27/08/2026
Após vários anos de intensos debates e discussões sobre a crescente incidência dos riscos psicossociais no mundo do trabalho, tornou-se impossível ignorar a realidade enfrentada por milhares de trabalhadores e trabalhadoras que adoecem em razão das condições e da organização do trabalho, muitos deles em situações de elevada gravidade.
A inclusão dos riscos psicossociais no gerenciamento de riscos ocupacionais da NR-01 representa um importante avanço na proteção da saúde e da segurança dos trabalhadores brasileiros. Trata-se de uma conquista construída por meio do diálogo tripartite e de amplas discussões realizadas no âmbito da Comissão Tripartite Paritária Permanente – CTPP.
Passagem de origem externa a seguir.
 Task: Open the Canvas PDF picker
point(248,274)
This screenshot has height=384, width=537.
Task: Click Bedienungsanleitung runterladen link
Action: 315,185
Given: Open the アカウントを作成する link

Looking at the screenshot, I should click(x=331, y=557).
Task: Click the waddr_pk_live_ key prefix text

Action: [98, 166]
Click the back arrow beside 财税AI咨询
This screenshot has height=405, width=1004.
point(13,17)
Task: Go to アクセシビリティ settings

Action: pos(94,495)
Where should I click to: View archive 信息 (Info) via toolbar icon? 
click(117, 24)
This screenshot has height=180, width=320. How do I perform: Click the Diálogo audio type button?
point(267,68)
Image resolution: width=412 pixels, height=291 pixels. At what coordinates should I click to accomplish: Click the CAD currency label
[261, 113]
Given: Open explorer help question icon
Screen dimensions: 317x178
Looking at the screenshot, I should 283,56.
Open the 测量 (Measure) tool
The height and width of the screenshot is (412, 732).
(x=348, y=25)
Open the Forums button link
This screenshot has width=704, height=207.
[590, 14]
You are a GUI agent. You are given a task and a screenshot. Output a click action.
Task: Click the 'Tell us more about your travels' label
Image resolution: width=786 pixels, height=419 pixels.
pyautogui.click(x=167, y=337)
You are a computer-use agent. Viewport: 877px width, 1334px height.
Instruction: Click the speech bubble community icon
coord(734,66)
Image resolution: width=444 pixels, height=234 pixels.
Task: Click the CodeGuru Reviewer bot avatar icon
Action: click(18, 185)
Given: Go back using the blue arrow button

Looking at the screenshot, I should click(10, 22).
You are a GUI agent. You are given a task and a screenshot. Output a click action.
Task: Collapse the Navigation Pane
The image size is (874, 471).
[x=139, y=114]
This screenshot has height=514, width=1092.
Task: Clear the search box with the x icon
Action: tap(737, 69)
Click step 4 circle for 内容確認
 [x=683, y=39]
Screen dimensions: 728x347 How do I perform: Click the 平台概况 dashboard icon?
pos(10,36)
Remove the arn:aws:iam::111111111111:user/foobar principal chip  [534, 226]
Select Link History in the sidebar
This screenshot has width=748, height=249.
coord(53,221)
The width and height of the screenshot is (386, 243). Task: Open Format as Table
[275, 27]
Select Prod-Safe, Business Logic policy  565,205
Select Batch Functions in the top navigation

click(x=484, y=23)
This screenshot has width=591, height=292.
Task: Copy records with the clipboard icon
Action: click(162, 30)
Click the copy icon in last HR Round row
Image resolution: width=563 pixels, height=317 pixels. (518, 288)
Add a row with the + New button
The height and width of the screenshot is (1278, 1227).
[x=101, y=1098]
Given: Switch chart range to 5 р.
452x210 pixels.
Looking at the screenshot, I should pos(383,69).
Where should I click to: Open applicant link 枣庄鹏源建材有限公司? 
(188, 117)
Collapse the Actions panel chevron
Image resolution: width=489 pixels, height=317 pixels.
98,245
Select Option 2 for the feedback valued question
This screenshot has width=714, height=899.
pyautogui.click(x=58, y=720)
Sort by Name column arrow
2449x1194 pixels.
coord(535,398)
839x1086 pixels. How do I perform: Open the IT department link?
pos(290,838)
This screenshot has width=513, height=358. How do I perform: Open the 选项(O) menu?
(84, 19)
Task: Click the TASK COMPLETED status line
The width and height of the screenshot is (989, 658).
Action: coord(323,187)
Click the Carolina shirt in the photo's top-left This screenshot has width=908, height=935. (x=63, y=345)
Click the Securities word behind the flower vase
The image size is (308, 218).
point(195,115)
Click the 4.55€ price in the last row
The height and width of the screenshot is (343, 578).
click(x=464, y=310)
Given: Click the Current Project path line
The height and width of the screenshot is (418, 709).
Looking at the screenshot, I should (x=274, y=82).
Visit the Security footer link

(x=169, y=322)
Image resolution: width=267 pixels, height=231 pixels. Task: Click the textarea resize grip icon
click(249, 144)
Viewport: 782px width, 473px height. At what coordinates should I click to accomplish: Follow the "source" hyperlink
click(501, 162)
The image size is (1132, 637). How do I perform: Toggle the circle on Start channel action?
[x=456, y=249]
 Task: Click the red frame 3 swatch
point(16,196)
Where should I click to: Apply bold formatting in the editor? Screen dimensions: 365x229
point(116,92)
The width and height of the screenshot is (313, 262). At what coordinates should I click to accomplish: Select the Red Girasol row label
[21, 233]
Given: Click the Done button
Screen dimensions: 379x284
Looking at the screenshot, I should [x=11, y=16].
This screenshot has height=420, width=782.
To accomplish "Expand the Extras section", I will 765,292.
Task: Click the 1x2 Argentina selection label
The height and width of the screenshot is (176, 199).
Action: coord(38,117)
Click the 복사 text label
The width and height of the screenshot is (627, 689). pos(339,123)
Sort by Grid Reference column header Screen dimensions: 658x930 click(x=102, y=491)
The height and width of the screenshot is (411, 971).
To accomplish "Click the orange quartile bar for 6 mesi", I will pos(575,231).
O objetivo é claro: reconhecer que a saúde do trabalhador deve ser tratada de forma integral, considerando não apenas os riscos físicos, químicos, biológicos e ergonômicos, mas também os fatores relacionados à organização, às condições e às relações de trabalho que podem provocar adoecimento.
Infelizmente, setores representativos dos empregadores buscaram judicialmente a suspensão da aplicabilidade desses dispositivos. No entanto, a decisão proferida pelo ministro André Mendonça manteve a aplicação da norma, suspendendo apenas, em determinadas circunstâncias, a imposição de multas pelo descumprimento, enquanto o tema segue em discussão.
A Bancada dos Trabalhadores entende que qualquer debate sobre aperfeiçoamentos e consolidação do texto deve ocorrer de forma transparente e respeitando o diálogo tripartite. Por isso, defenderemos que o tema retorne à CTPP, fórum legítimo e responsável pelas discussões tripartites relacionadas à Segurança e Saúde no Trabalho – SST.
Nossa posição é clara, firme e unificada.
A Bancada dos Trabalhadores, que reúne todas as centrais sindicais representadas na CTPP, é totalmente contrária a qualquer proposta que tenha como objetivo retirar os riscos psicossociais da NR-01.
Não aceitaremos retrocessos em uma conquista fundamental para a proteção da saúde dos trabalhadores e trabalhadoras.
O Brasil vive um momento de crescimento dos afastamentos e do adoecimento relacionado ao trabalho, especialmente envolvendo questões de saúde mental. Diante dessa realidade, retirar os riscos psicossociais da NR-01 significaria fechar os olhos para um problema concreto que atinge milhares de famílias.
Defendemos o diálogo, a construção de soluções e o aperfeiçoamento permanente das normas. Mas não aceitaremos que, sob qualquer justificativa, seja retirado um avanço construído para proteger a vida, a saúde e a dignidade da classe trabalhadora.
A posição da Bancada dos Trabalhadores está fechada: somos contra qualquer iniciativa de retirada dos riscos psicossociais da NR-01.
Nenhum passo atrás na proteção da saúde dos trabalhadores.